膀胱に尿が溜まっているいるとき、精神的なストレスを感じているとき、運動・カフェイン・喫煙から30分以内、は血圧が変化するので、このようなタイミングで測定するのは避けましょう。
体調不良があるときに血圧を測る方も多いようですが、このような時の血圧は普段の血圧とは大きく異なっていることが多いので、普段の血圧管理においてあまり参考にはなりません。体調不良のときは、それにつられて血圧も上がっていることが多いのですが、ほとんどの場合、血圧が上がったことによって体調不良が起こっているわけではありません。血圧上昇が原因で症状が出るのはごくごく稀なケースです。
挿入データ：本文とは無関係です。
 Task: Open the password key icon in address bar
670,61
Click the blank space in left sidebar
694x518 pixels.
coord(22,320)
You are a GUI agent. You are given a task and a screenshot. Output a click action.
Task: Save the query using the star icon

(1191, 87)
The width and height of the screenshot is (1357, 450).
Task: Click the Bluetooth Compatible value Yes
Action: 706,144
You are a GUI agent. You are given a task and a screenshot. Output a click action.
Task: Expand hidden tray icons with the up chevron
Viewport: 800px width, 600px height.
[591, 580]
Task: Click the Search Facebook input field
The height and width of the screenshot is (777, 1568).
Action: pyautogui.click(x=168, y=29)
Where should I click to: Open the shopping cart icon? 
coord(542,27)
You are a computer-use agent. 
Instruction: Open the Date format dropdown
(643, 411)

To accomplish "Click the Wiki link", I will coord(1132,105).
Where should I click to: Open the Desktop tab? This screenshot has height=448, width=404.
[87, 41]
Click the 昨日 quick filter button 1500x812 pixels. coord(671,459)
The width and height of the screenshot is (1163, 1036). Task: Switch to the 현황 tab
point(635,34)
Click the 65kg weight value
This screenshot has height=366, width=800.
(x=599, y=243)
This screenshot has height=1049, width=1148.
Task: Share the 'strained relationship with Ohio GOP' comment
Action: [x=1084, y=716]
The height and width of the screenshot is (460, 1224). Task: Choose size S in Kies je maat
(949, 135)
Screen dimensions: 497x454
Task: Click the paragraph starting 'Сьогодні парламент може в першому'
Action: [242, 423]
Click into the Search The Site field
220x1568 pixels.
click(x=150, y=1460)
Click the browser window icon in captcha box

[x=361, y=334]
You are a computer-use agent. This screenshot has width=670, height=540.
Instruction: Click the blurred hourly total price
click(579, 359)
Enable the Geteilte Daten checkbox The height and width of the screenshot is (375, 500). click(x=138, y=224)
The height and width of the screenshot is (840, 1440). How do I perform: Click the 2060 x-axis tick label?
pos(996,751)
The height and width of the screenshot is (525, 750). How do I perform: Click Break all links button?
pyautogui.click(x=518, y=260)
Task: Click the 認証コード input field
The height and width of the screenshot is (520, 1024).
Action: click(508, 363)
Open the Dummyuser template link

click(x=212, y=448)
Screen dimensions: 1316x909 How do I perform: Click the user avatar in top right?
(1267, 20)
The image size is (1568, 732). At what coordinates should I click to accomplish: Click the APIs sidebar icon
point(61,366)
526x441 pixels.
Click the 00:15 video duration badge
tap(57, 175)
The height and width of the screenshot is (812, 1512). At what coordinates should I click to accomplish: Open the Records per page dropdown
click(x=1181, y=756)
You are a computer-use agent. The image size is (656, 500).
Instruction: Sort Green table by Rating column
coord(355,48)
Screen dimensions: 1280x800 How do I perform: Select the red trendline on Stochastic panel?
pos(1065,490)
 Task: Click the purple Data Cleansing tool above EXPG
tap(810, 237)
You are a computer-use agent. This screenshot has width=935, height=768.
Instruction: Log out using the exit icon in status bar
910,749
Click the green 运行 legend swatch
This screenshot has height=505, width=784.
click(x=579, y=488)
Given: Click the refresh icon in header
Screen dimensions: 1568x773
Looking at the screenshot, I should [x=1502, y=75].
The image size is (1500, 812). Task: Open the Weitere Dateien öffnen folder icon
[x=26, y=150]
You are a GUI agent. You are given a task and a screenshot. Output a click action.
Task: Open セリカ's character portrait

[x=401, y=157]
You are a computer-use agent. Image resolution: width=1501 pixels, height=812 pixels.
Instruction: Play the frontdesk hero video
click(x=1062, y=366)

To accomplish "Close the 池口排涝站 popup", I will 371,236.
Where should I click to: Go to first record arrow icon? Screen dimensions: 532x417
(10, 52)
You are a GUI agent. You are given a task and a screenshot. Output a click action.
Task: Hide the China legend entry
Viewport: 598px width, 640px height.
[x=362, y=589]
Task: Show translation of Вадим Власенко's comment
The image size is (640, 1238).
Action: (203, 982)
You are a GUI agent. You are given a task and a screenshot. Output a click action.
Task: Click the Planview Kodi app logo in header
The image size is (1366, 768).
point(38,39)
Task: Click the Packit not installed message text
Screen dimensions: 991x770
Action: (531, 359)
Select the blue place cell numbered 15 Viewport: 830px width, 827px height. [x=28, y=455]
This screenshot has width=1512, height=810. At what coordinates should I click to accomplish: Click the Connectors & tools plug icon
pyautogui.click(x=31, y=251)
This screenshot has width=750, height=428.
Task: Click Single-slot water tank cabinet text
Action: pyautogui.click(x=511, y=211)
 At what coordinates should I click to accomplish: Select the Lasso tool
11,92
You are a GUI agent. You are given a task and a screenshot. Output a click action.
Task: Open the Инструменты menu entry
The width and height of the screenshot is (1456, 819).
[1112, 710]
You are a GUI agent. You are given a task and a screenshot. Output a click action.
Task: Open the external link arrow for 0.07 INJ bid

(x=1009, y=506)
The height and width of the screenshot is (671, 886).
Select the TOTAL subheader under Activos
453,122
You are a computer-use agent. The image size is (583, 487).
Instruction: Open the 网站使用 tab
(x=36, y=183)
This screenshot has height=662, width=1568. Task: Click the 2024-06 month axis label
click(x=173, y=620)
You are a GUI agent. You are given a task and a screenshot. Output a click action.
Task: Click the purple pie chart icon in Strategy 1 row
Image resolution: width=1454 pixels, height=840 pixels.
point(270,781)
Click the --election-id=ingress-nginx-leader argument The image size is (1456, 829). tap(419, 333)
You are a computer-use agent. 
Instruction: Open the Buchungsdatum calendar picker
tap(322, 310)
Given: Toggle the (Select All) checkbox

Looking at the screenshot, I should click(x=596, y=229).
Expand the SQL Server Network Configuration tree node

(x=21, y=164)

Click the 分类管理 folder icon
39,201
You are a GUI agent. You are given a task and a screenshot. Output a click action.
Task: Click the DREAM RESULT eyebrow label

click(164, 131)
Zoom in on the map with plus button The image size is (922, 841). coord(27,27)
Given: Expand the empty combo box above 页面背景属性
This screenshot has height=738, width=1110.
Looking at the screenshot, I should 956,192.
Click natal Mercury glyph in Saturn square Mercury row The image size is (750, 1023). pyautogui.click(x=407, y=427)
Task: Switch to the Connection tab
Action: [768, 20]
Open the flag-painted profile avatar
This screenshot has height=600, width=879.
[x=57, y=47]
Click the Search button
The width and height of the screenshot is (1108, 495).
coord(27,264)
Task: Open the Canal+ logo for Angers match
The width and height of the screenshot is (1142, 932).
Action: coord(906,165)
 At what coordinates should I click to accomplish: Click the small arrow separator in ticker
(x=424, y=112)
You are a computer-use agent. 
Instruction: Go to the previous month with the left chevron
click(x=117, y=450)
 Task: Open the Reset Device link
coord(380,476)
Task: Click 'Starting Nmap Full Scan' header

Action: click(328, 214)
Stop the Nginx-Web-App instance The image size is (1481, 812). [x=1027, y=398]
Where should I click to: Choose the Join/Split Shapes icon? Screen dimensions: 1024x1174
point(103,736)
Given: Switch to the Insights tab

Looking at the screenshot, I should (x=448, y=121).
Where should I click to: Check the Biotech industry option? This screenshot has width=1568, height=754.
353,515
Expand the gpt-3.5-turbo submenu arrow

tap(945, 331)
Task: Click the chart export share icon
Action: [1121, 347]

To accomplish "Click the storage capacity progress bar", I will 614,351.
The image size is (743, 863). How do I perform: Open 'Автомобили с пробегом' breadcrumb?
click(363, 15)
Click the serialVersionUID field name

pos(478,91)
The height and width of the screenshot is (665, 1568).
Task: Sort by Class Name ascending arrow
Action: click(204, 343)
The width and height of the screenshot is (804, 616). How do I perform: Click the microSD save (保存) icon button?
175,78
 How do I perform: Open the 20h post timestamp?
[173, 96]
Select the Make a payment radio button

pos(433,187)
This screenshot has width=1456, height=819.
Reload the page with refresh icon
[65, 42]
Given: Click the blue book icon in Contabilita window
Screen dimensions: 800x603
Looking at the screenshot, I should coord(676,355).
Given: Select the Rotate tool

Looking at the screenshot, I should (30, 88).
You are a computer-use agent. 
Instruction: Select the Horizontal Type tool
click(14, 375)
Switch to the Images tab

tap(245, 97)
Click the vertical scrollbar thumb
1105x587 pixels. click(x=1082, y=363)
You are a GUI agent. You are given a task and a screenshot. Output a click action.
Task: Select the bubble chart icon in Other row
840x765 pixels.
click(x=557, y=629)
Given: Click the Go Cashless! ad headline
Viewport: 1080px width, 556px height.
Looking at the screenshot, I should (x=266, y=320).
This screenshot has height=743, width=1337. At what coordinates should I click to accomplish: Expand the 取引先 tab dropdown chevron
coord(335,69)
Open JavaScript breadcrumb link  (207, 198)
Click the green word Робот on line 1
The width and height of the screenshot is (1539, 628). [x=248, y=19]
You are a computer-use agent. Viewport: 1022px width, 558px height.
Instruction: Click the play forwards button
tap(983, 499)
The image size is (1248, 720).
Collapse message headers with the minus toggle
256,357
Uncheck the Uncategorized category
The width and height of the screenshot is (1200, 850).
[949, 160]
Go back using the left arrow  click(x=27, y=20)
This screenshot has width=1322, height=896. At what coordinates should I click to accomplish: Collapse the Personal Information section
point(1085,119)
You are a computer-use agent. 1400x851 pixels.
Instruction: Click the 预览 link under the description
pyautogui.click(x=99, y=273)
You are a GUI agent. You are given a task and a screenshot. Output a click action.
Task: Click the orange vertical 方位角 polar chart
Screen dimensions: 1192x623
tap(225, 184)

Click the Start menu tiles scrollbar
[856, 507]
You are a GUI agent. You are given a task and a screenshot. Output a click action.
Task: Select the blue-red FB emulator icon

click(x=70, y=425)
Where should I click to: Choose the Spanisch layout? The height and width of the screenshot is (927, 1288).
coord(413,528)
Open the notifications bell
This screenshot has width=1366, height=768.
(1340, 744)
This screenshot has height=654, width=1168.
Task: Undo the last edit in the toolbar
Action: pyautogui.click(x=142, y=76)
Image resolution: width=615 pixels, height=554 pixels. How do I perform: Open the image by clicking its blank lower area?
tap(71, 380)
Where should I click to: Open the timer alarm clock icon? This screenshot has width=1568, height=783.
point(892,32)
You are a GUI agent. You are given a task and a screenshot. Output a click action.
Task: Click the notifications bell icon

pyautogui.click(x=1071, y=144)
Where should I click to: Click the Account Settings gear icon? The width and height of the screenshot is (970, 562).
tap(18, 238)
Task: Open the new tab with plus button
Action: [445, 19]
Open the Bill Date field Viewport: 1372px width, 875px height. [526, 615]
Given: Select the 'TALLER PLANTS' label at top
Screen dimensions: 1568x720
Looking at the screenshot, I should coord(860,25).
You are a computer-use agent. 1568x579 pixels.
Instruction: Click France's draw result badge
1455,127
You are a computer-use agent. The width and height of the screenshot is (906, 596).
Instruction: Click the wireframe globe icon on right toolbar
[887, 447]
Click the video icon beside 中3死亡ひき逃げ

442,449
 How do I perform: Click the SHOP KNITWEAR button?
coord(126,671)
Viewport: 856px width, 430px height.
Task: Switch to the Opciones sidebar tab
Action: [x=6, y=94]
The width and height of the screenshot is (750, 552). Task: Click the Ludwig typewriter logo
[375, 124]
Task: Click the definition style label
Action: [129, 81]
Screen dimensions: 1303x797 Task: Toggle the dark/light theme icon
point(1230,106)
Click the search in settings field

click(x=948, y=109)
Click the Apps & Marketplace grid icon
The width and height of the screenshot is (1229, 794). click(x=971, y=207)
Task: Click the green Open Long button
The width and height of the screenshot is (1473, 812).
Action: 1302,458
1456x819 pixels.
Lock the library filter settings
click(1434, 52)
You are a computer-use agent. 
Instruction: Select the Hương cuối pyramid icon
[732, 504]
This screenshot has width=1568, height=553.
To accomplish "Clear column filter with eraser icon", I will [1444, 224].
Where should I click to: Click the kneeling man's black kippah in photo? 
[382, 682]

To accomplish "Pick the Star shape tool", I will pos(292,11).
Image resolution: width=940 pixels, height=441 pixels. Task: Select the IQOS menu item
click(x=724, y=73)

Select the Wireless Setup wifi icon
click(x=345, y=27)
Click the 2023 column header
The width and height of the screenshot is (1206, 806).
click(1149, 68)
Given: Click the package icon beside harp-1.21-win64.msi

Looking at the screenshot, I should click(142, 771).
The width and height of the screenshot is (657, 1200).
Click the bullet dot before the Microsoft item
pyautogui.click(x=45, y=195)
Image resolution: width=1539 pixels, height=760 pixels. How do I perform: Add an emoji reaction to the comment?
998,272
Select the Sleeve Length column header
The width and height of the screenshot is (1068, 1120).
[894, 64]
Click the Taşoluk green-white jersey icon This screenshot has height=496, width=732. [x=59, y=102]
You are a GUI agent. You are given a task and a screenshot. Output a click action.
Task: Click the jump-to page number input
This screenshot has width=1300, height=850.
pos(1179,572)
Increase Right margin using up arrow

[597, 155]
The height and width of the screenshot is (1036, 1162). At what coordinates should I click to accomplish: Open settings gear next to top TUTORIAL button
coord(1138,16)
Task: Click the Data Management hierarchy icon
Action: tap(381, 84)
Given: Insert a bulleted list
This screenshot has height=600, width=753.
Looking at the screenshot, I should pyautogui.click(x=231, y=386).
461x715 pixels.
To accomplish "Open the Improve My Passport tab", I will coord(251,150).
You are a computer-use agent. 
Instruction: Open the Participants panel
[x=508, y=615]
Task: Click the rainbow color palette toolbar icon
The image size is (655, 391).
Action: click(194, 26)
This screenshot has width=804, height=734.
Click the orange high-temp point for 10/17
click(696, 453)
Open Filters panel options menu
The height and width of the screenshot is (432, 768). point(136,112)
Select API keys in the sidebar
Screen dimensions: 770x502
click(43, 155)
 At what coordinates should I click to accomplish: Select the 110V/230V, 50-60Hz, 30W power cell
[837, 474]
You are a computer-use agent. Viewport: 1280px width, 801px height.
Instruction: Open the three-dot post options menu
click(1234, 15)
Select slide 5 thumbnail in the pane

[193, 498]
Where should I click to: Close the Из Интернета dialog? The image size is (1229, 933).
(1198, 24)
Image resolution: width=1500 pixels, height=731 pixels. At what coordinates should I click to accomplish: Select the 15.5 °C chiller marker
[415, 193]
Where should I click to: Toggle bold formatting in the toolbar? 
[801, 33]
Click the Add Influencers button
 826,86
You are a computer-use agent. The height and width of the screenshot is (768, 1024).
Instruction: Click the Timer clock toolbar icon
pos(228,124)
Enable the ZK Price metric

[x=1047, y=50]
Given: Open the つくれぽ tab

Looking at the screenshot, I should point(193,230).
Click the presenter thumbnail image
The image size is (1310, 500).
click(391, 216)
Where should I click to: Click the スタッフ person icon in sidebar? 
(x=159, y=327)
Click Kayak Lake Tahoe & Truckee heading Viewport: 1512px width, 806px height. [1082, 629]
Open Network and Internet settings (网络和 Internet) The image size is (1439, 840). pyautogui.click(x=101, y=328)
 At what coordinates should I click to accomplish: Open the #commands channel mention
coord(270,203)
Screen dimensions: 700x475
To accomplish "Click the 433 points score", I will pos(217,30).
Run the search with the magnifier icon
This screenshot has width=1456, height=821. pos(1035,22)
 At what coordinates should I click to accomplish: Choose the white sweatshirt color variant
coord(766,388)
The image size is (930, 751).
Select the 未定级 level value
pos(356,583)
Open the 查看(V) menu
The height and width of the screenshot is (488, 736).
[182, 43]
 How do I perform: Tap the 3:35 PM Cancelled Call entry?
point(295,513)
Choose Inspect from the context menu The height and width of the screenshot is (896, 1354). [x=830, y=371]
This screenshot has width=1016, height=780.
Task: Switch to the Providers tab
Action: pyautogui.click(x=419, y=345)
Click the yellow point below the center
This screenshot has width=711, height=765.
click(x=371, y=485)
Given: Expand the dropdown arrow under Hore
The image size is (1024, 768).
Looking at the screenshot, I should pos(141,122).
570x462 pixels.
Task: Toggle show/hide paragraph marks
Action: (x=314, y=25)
ちょっとした体調不良を血圧のせいにしないようにしましょう。
症状がなく体調が普段通りのときに血圧がどの程度なのか、が血圧管理では最も重要なのです。
一度に「原則2回」測定し、その平均がそのときの血圧 でも1回でもOK
何度か測定して一番低い血圧を記録している方も多いと思いますが、2回測定して平均をその時の血圧にするのが2019年の高血圧治療ガイドラインでは推奨されています。患者さんはよく「最初の血圧が高くて、何度か測ります」とおっしゃるのですが、これは前述の「測定前の1-2分の安静」ができていないケースが多いです。椅子に座ってから十分な安静を取って測定しましょう。
2回測定するのが面倒という方は1回測定でもOKです。3回測定した場合は3回の平均をその時の血圧としましょう。
毎日測定するのが望ましいのですが、週3回でもOK
毎日測定にこだわりすぎる必要はありません。週3回でも、主治医としてはとても参考になります。病院と自宅の血圧の間にかなり差がある方はけっこういるので、家庭血圧の情報はかなり重要なのです。
血圧を測定したら記録用紙に記載して、受診のときに主治医に見せましょう
せっかく血圧を測ったのであれば、ぜひ記録してそれを主治医に見せてくださいね。そうしないともったいないですから。
手首で測る血圧計と腕(上腕)で測る血圧計、どちらが良いの?
手首血圧計は使いやすいのですが不正確になりやすいと言われています。腕(上腕)で測定する血圧計を用いるようにしましょう。手首血圧計よりも上腕血圧計の方がやや高価ではありますが、せっかく手間をかけて血圧を測るのですから、正確じゃないと意味がありませんよね。
高血圧ガイドライン2019には「(前略)上腕家庭血圧測定計の精度は、わが国の製造会社の装置であれば大きな問題はない。」と記載されているので、日本製のものを購入するとよいでしょう。
まとめ
家庭血圧の測り方について解説しました。冒頭にも載せましたが、以下に再掲します。正しい方法で家庭血圧を測って、ご自身の健康に役立ててください。
- 朝(起床後)1時間以内(排尿後、朝の服薬前、朝食前)、および晩(就寝前)に測定しましょう。
- 座って1-2分安静にしたあとに測定しましょう。
- 一度に「原則2回」測定し、その平均をその時の血圧としましょう。(1回のみの測定の場合は、その値をその時の血圧とする。)
- 測定したら記録用紙に記載しましょう。
- 診察の時に持参し、主治医に見せましょう。
- 毎日が大変であれば、週3回程度の測定でも良いでしょう。
- 1日2回が大変であれば、朝の1回でも良いでしょう。